** Input material follows **
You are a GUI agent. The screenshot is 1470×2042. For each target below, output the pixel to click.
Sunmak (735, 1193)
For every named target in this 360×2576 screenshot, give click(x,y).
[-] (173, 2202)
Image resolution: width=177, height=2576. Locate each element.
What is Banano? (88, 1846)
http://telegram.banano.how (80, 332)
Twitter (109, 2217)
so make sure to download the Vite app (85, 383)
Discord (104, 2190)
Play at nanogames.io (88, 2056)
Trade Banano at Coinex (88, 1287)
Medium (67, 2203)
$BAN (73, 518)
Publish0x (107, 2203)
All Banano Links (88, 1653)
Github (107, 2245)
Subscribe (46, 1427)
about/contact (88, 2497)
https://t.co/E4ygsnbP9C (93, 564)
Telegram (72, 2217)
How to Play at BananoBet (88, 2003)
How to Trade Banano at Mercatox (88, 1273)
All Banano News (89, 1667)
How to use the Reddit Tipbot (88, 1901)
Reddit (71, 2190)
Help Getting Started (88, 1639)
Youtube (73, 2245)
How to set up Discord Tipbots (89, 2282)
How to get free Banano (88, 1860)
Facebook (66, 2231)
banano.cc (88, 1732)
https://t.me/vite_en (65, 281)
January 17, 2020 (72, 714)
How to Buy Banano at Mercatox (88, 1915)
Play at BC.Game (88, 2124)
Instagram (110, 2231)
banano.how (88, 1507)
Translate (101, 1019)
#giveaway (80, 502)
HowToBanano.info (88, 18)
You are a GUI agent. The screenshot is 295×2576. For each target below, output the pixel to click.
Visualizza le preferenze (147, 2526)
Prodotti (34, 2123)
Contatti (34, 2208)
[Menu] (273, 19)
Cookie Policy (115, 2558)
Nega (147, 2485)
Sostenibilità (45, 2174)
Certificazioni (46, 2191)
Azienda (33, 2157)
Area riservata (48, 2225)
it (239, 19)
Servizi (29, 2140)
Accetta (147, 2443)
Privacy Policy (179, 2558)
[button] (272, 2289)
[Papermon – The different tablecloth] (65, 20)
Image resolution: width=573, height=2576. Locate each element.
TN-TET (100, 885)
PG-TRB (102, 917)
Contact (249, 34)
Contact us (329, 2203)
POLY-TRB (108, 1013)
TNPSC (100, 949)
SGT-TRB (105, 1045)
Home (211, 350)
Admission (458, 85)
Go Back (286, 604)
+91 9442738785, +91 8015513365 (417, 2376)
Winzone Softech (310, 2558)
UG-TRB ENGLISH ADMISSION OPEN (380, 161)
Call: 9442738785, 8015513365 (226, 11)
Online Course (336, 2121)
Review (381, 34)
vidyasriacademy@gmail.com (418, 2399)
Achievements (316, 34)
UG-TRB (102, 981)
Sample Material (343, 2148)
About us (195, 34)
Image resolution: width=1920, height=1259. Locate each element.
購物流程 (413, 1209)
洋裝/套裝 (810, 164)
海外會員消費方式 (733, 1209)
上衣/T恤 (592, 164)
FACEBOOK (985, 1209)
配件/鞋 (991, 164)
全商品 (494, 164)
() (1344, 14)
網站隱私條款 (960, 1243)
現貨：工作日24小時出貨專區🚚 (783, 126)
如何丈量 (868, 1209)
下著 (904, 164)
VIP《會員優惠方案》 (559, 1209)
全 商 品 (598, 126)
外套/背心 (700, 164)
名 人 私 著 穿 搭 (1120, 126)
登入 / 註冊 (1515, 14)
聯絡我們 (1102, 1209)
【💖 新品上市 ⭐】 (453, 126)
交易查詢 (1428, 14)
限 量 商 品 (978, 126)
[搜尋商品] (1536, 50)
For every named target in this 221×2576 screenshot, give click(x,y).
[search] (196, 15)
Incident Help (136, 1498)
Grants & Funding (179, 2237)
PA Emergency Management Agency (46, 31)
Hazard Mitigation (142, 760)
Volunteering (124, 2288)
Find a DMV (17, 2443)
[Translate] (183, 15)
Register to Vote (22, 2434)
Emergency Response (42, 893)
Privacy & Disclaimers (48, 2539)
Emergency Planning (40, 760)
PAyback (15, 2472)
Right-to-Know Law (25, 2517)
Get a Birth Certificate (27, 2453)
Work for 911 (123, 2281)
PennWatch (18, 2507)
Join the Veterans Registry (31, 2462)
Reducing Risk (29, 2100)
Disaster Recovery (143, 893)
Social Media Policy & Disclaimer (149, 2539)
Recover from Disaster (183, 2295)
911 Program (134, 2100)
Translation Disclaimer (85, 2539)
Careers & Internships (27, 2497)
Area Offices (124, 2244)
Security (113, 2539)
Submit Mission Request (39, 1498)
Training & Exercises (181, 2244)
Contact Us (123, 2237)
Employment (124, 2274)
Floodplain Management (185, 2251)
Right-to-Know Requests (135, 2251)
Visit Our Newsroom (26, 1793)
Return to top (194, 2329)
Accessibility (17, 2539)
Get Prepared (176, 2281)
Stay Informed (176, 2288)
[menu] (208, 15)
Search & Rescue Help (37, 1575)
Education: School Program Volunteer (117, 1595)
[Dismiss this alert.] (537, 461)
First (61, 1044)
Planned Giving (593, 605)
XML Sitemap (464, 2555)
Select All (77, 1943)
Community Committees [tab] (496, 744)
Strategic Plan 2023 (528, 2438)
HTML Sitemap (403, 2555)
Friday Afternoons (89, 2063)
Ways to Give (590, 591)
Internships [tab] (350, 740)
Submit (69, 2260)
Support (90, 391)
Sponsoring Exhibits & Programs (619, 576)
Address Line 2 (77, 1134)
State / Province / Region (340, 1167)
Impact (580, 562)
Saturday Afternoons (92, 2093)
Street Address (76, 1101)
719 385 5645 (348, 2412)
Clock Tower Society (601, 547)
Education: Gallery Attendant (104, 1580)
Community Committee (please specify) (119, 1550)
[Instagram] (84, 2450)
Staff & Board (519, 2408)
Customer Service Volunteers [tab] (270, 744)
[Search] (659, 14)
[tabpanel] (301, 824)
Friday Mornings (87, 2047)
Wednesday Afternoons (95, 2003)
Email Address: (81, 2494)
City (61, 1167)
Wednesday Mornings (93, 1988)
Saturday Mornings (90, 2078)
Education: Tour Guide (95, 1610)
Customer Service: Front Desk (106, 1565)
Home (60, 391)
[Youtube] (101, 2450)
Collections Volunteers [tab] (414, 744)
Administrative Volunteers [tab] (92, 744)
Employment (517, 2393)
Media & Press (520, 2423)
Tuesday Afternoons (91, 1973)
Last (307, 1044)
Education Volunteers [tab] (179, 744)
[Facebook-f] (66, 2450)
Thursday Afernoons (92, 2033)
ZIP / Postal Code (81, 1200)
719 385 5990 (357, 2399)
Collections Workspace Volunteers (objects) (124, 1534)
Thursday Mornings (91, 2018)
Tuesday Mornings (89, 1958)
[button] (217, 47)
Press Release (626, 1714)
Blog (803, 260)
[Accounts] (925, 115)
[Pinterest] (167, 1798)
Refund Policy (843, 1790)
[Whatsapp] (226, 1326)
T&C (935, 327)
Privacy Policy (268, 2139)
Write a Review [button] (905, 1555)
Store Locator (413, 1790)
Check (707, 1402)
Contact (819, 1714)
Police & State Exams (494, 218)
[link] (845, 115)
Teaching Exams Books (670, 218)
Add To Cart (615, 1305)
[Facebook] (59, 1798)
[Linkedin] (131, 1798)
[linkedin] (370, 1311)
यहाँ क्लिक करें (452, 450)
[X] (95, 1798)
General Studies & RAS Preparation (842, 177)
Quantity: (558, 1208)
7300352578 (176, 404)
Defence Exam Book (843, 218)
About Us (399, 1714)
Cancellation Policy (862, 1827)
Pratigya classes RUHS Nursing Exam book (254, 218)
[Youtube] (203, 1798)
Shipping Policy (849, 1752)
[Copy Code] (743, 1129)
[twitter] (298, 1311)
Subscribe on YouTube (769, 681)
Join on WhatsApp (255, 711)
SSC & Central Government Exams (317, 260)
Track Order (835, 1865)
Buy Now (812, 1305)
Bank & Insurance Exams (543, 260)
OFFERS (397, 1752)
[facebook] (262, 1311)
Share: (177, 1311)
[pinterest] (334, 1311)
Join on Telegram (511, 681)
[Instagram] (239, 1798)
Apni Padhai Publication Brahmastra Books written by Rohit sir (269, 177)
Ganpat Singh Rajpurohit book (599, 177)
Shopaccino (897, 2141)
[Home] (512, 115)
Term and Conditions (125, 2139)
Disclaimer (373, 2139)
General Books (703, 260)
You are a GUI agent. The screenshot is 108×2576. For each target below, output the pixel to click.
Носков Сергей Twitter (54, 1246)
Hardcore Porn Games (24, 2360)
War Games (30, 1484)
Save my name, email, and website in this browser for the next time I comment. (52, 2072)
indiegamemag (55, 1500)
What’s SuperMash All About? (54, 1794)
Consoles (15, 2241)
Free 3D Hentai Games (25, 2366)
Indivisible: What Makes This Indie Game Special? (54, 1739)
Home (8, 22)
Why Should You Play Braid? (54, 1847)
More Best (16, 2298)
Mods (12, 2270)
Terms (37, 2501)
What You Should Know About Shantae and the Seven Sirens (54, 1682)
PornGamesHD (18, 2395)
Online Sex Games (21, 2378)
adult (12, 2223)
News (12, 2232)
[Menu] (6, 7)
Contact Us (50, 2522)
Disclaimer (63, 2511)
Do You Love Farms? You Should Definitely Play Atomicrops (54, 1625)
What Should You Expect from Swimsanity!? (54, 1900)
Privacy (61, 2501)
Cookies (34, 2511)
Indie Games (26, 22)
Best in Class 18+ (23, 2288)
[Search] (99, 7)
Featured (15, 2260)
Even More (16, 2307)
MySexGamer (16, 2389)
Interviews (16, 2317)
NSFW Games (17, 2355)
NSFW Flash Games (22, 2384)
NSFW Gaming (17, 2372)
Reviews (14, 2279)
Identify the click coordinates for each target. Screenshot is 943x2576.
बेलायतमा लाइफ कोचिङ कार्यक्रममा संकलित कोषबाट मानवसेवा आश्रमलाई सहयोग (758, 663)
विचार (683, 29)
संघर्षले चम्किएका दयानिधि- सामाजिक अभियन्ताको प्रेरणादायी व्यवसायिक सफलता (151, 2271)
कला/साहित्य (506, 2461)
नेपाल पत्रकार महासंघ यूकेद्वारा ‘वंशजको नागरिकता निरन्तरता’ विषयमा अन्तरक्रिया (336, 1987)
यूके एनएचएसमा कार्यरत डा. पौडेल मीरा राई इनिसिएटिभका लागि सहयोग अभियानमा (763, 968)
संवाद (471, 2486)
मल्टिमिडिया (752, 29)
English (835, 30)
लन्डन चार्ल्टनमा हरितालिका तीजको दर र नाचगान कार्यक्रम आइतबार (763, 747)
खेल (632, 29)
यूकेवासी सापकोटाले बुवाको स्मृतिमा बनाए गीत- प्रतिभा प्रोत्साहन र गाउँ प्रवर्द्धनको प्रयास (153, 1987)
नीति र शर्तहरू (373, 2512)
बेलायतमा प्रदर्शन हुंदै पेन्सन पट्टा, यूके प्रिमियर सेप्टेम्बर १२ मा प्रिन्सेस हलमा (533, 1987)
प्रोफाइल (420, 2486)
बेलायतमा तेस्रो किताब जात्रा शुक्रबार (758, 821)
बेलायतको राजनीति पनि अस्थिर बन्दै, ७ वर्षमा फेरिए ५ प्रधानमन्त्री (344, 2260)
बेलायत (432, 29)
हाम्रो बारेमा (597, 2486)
** End of Input material **
*The problem*. Reproduce exactly every line that sits between the start of the entries and the line bearing "All Banano Links (88, 1653)", counting both of those lines.

*Solved exercise*.
You are a GUI agent. The screenshot is 1470×2042. For each target below, output the pixel to click.
Sunmak (735, 1193)
For every named target in this 360×2576 screenshot, give click(x,y).
[-] (173, 2202)
Image resolution: width=177, height=2576. Locate each element.
What is Banano? (88, 1846)
http://telegram.banano.how (80, 332)
Twitter (109, 2217)
so make sure to download the Vite app (85, 383)
Discord (104, 2190)
Play at nanogames.io (88, 2056)
Trade Banano at Coinex (88, 1287)
Medium (67, 2203)
$BAN (73, 518)
Publish0x (107, 2203)
All Banano Links (88, 1653)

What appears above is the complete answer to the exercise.